Liquid chromatography-mass spectrometry-based determination of ergocristine, ergocryptine, ergotamine, ergovaline, hypoglycin A, lolitrem B, methylene cyclopropyl acetic acid carnitine, N-acetylloline, N-formylloline, paxilline, and peramine in equine hair.

Ingestion of hypoglycin A (HGA) in maple seeds or alkaloids produced by symbiotic fungi in pasture grasses is thought to be associated with various syndromes in grazing animals. This article describes analytical methods for monitoring long-term exposure to HGA, its metabolite MCPA-carnitine, as well as ergocristine, ergocryptine, ergotamine, ergovaline, lolitrem B, N-acetylloline, N-formylloline, peramine, and paxilline in equine hair. After extraction of hair samples separation was achieved using two ultra high performance liquid chromatographic systems (HILIC or RP-C18, ammonium formate:acetonitrile). A benchtop orbitrap instrument was used for high resolution tandem mass spectrometric detection. All analytes were sensitively detected with limits of detection between 1 pg/mg and 25 pg/mg. Irreproducible extraction or ubiquitous presence in horse hair precluded quantitative validation of lolitrem B/paxilline and N-acetylloline/N-formylloline, respectively. For the other analytes validation showed no interferences in blank hair.

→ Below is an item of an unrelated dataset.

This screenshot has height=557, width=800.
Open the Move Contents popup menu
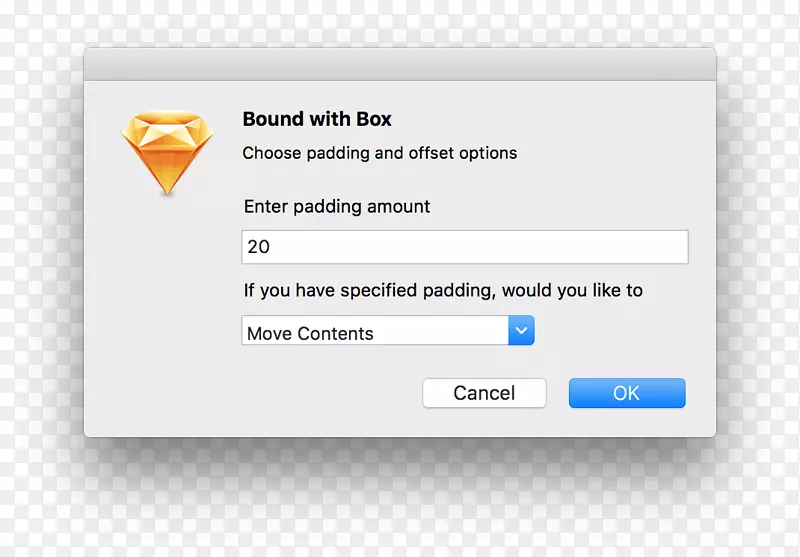388,332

Other validation parameters were as follows: limits of quantification (LOQ), 10 to 100 pg/mg; recoveries, 18.3 to 91.0%; matrix effects, -48.2 - 24.4%; linearity, LOQ - 1000 pg/mg; accuracy, -14.9 - 6.4%, precision RSDs ≤10.7%. The method allows sensitive detection of all analytes and quantification of ergocristine, ergocryptine, ergotamine, ergovaline, HGA, MCPA-carnitine, and peramine in horse hair. Applicability was proven for N-acetylloline and N-formylloline by analyzing hair of 13 horses.